§ Activity: Return each line of the records holding the string "agent".

_ _ _ _ _ _ _

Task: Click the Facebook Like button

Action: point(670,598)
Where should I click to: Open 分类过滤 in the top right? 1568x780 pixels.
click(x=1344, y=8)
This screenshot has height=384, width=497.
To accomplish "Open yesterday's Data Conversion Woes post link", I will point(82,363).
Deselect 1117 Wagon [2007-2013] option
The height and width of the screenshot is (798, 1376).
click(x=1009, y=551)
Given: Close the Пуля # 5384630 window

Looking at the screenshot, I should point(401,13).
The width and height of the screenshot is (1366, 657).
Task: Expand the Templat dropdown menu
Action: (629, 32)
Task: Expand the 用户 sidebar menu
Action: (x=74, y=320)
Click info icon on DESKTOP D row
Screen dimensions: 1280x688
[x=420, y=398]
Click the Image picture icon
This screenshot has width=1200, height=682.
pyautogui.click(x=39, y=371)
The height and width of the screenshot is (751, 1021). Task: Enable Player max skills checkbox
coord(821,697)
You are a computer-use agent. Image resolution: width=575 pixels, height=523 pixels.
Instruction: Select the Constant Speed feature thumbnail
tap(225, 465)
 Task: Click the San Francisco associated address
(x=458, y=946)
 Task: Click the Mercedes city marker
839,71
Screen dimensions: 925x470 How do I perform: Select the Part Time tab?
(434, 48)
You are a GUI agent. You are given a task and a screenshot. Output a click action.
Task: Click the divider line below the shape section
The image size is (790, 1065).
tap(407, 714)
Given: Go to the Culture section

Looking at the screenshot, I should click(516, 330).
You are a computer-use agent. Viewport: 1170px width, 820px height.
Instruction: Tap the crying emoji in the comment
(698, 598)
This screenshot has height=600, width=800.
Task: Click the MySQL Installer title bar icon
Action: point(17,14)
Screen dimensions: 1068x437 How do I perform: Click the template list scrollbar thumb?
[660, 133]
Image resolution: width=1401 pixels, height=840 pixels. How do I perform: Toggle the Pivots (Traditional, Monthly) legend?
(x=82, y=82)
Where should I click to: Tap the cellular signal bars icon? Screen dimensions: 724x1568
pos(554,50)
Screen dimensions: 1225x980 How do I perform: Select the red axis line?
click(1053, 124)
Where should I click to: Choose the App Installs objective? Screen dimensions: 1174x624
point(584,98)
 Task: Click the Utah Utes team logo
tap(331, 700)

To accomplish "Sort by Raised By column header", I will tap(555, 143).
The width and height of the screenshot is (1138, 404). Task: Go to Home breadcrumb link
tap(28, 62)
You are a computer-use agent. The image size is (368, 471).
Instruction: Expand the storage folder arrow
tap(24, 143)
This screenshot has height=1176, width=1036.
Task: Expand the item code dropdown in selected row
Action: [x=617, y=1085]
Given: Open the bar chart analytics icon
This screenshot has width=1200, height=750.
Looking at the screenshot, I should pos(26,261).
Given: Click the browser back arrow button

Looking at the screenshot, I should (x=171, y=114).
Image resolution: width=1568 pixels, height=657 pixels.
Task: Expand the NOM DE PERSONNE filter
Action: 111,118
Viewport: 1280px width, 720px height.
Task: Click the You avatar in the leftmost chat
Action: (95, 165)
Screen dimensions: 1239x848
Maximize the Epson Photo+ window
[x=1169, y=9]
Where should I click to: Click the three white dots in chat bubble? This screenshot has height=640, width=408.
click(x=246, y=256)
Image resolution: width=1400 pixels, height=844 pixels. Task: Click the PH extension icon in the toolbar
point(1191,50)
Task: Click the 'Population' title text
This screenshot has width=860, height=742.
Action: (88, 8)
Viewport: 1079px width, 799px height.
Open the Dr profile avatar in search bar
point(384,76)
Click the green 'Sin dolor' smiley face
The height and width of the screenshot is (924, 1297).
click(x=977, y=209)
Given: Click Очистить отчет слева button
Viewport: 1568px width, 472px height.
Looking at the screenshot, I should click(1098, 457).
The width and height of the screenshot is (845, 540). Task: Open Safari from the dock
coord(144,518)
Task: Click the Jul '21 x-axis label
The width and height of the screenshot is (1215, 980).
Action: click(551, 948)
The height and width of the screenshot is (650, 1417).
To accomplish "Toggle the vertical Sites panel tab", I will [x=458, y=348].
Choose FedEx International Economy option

_ _ _ _ _ _ _

§ Solution:
You are a computer-use agent. Image resolution: width=575 pixels, height=523 pixels.
You are a GUI agent. You are given a task and a screenshot. Output a click action.
You are a computer-use agent. Viewport: 1170px width, 820px height.
You are a computer-use agent. The image size is (368, 471).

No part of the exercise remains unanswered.